外では子どもたちの笑い声がしているのに、ここだけ時間が止まったように感じられた。
俺は顎に手を当てた。
「護衛は?」
「応戦しております。何人か斬っておりますが……」
夢之介は一瞬、言葉を選ぶように間を置いた。
「駕籠かきが一人、斬られました。残念ながら……」
宗冬が目を閉じた。
「現場は混乱しましたが、屋敷はまだ崩れておりません」
夢之介は続ける。
「襲撃者も無傷ではなかったようです。

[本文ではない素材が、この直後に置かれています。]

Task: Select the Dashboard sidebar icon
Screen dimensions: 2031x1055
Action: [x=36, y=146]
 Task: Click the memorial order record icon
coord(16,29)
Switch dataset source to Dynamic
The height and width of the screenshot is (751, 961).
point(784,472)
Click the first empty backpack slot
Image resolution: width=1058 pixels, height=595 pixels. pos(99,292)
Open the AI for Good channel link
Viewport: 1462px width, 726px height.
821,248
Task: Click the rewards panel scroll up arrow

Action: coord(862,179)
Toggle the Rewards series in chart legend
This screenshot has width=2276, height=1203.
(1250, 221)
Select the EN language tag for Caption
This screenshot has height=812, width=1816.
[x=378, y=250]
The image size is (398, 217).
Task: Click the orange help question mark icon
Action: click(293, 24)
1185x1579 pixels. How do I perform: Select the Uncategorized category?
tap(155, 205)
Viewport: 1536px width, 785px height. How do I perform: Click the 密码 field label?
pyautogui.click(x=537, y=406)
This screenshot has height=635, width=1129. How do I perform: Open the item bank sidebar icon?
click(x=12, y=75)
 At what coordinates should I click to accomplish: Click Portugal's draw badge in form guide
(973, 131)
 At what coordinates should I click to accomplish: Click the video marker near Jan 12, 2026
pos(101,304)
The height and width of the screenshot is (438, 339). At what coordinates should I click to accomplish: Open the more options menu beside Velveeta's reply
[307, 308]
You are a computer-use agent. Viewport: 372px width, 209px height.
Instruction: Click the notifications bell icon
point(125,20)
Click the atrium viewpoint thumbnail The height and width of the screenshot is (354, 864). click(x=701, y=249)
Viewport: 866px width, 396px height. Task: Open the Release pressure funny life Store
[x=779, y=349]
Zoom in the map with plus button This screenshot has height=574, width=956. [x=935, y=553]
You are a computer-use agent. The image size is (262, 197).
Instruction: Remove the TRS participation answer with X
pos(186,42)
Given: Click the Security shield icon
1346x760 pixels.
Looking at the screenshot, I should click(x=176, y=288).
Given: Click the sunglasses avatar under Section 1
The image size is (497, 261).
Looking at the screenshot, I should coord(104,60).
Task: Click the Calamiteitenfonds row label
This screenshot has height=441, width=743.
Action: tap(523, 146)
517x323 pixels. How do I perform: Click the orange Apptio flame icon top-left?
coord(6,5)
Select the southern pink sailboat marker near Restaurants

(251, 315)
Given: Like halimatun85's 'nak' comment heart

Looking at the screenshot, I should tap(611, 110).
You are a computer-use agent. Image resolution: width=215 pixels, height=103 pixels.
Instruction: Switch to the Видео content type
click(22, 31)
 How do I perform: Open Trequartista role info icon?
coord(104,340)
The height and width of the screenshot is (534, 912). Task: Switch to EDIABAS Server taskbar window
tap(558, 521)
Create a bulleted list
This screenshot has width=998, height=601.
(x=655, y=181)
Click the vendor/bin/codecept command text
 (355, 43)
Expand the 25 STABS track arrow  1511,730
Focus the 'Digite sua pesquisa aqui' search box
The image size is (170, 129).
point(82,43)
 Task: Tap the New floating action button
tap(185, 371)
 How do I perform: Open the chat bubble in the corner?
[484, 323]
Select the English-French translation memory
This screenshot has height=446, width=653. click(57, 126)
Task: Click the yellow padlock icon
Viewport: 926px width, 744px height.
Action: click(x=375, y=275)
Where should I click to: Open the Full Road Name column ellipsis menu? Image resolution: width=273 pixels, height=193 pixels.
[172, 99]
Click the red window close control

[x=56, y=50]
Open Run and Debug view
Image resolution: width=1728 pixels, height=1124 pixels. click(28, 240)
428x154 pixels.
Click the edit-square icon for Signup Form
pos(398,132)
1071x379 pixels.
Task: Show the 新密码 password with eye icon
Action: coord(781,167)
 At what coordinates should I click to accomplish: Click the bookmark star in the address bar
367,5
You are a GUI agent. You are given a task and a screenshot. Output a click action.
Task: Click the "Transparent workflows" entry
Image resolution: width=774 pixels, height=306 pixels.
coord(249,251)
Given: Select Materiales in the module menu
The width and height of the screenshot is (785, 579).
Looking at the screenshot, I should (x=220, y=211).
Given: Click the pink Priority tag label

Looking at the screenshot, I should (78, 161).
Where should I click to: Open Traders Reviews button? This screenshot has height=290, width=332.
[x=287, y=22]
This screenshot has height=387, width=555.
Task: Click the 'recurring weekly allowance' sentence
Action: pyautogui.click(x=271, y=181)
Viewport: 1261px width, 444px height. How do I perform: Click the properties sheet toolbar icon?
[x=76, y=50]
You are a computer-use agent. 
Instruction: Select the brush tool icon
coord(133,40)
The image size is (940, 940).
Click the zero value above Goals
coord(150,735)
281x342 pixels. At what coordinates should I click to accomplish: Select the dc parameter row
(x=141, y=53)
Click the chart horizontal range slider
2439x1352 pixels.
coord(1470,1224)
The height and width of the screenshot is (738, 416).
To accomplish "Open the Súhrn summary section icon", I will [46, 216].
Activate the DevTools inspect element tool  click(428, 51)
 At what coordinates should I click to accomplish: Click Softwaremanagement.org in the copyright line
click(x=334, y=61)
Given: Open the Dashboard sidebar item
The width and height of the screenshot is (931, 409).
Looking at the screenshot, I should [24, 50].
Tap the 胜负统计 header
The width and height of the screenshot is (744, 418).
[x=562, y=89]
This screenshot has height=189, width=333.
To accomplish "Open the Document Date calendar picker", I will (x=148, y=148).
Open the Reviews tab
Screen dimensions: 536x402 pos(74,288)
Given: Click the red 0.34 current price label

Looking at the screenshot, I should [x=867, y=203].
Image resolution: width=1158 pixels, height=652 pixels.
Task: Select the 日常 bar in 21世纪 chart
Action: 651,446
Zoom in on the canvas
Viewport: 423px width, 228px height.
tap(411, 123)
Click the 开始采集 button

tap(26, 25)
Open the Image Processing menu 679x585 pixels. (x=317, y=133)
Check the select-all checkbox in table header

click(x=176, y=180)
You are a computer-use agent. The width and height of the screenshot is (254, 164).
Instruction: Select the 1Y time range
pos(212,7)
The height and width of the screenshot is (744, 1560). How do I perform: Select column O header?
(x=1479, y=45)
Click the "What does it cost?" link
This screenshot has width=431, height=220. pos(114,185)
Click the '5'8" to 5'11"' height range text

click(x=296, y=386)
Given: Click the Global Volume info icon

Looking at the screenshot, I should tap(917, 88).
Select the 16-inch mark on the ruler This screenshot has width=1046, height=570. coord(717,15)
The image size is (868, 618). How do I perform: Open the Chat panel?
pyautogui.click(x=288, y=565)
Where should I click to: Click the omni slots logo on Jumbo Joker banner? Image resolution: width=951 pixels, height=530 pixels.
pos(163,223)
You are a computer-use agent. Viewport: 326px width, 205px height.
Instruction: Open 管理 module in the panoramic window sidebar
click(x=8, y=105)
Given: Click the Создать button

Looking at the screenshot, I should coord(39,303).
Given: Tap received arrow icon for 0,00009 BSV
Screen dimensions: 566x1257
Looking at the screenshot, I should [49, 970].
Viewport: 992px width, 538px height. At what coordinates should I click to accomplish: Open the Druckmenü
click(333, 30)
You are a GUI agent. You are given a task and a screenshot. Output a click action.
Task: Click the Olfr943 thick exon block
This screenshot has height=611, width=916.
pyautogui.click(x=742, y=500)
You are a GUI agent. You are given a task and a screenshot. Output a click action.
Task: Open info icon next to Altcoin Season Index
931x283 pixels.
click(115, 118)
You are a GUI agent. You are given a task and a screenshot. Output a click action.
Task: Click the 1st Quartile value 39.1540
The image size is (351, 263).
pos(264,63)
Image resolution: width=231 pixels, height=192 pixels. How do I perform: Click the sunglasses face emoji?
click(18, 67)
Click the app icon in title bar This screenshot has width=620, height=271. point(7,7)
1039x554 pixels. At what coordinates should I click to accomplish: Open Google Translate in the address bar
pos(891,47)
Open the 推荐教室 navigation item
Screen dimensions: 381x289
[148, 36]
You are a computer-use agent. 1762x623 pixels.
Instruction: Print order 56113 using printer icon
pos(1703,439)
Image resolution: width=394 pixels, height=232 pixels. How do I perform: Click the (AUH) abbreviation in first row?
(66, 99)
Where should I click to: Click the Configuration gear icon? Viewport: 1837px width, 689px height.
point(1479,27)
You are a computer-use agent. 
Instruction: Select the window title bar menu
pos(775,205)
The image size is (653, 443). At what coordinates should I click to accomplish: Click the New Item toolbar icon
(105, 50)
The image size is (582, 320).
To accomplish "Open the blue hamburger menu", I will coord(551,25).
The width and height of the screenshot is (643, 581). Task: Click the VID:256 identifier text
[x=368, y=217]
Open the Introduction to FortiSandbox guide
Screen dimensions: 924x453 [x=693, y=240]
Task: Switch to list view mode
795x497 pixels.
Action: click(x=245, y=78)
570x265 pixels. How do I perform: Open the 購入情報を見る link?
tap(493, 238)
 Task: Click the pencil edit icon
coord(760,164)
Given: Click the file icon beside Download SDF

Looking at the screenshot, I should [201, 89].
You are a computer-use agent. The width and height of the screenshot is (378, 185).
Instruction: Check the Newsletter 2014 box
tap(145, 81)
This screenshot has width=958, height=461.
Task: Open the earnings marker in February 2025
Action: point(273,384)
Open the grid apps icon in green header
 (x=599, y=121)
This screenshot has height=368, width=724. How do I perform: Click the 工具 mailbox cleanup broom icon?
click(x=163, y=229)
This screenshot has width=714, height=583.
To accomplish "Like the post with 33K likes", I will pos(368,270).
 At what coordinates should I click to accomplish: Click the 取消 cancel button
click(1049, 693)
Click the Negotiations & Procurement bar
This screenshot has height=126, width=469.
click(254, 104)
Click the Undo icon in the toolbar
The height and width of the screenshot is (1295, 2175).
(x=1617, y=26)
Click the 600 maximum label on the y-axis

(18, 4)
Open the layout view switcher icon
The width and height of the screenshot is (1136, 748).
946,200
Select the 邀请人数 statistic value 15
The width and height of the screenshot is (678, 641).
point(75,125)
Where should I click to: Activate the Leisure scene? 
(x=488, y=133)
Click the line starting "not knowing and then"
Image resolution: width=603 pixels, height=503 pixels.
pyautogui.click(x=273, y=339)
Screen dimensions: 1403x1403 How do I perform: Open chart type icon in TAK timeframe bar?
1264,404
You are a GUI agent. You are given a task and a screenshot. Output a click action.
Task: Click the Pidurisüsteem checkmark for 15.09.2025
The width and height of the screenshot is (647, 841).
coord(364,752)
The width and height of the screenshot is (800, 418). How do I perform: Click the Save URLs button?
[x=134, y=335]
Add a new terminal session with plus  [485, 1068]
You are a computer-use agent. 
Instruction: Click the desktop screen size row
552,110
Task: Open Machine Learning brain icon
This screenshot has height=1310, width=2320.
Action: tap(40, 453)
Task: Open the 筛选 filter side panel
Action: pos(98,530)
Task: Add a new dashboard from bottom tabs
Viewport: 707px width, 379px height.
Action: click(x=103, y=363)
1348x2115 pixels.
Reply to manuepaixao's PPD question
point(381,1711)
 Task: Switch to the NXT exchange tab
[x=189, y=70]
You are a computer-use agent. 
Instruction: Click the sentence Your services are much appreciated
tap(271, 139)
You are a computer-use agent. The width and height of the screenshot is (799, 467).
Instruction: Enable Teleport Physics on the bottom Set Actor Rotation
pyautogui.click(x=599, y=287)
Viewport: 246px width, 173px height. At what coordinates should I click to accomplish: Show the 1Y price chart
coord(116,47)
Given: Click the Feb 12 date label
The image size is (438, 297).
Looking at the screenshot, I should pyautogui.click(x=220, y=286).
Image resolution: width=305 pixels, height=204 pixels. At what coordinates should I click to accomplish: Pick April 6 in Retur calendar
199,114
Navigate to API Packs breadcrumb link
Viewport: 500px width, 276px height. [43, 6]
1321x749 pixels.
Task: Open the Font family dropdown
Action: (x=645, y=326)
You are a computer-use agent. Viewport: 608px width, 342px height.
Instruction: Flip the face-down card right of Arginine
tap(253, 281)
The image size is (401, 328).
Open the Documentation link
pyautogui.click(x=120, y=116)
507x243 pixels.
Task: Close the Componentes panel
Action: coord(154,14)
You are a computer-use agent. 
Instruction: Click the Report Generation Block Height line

しかし、全員逃げてしまいました」
俺は舌打ちを堪えた。
「取り逃がしたか」
「ええ」
夢之介の目が細くなった。
「そこが妙でございます」
光太郎がゆっくりと身体を起こした。
「妙」
宗冬が低く唸った。
「鉄砲まで用意し、手は抜いておらぬはずだ」
俺は畳を指で叩いた。
「なのに逃がす」
夢之介が煙管を指先で静かに回した。
「やる気はあります。準備も整えております。なのに、詰めが甘い」
光太郎が首をわずかに傾げた。
「ずれてる」
「狙いを外したか」
重俊が目を細めた。
俺は肩をすくめた。
「外した、というより……」
言いかけて、言葉を飲み込んだ。まだ形にならない。
夢之介が俺を見た。
「何か?」
「……いや」
俺は湯呑みを持ち上げた。
「……筋が通らねえ」
重俊が低く呟いた。
「正雪の残党?」
夢之介が静かに頷いた。
「屋敷もその線で動いております」
光太郎が即座に返した。
「違う」
短い。宗冬が眉を寄せた。
「なぜそう言い切る」
光太郎は少しだけ目を細め、淡々と言った。
「匂わぬ」
「またそれか」
「重要だ」
夢之介が煙管を口元に近づけ、静かに言った。
「動機はある。恨みもある。だが……」
そこで言葉を切り、女形の柔らかな顔立ちとは裏腹に、鋭い視線を巡らせた。
「やり方が、雑ではないのです」
俺は顔を上げた。
「雑じゃない?」
「鉄砲でございます」
夢之介は指を一本立てた。
「駕籠を正確に撃ち、距離を詰めるのも早い。訓練の跡が見えます」
宗冬が頷いた。
「手は抜いておらぬ」
「ええ」
夢之介の声が低くなった。
「なのに、外す」
光太郎が静かに言った。
「知らぬ」
「……何をだ」
光太郎はすぐには答えず、戸の方を見つめていた。
外では誰かが笑い、井戸の水音が続いている。その中で、光太郎だけが違うものを見ているようだった。
やがて、ぽつりと落とした。
「前提」
「前提、か」
夢之介が小さく、しかし冷たく笑った。
宗冬はただそこに座っているだけで、圧が部屋全体を支配していた。
夢之介が煙管を下ろした。
「屋敷は固めております。出入りも制限し、しばらくは様子見です」
宗冬は低く短く答えた。
「うむ」
判断はまだ出さない。だが、止まってもいない。
俺は小さく息を吐いた。
長屋の音が、ゆっくりと戻ってくる。さっきと同じはずなのに、少しだけ違って聞こえた。
光太郎がもう一度、静かに呟いた。
「合わぬ」
「だな」
何かが、確かにずれている。
刃が、ほんのわずかに逸れたその瞬間から、影が、音もなく形を変え始めていた。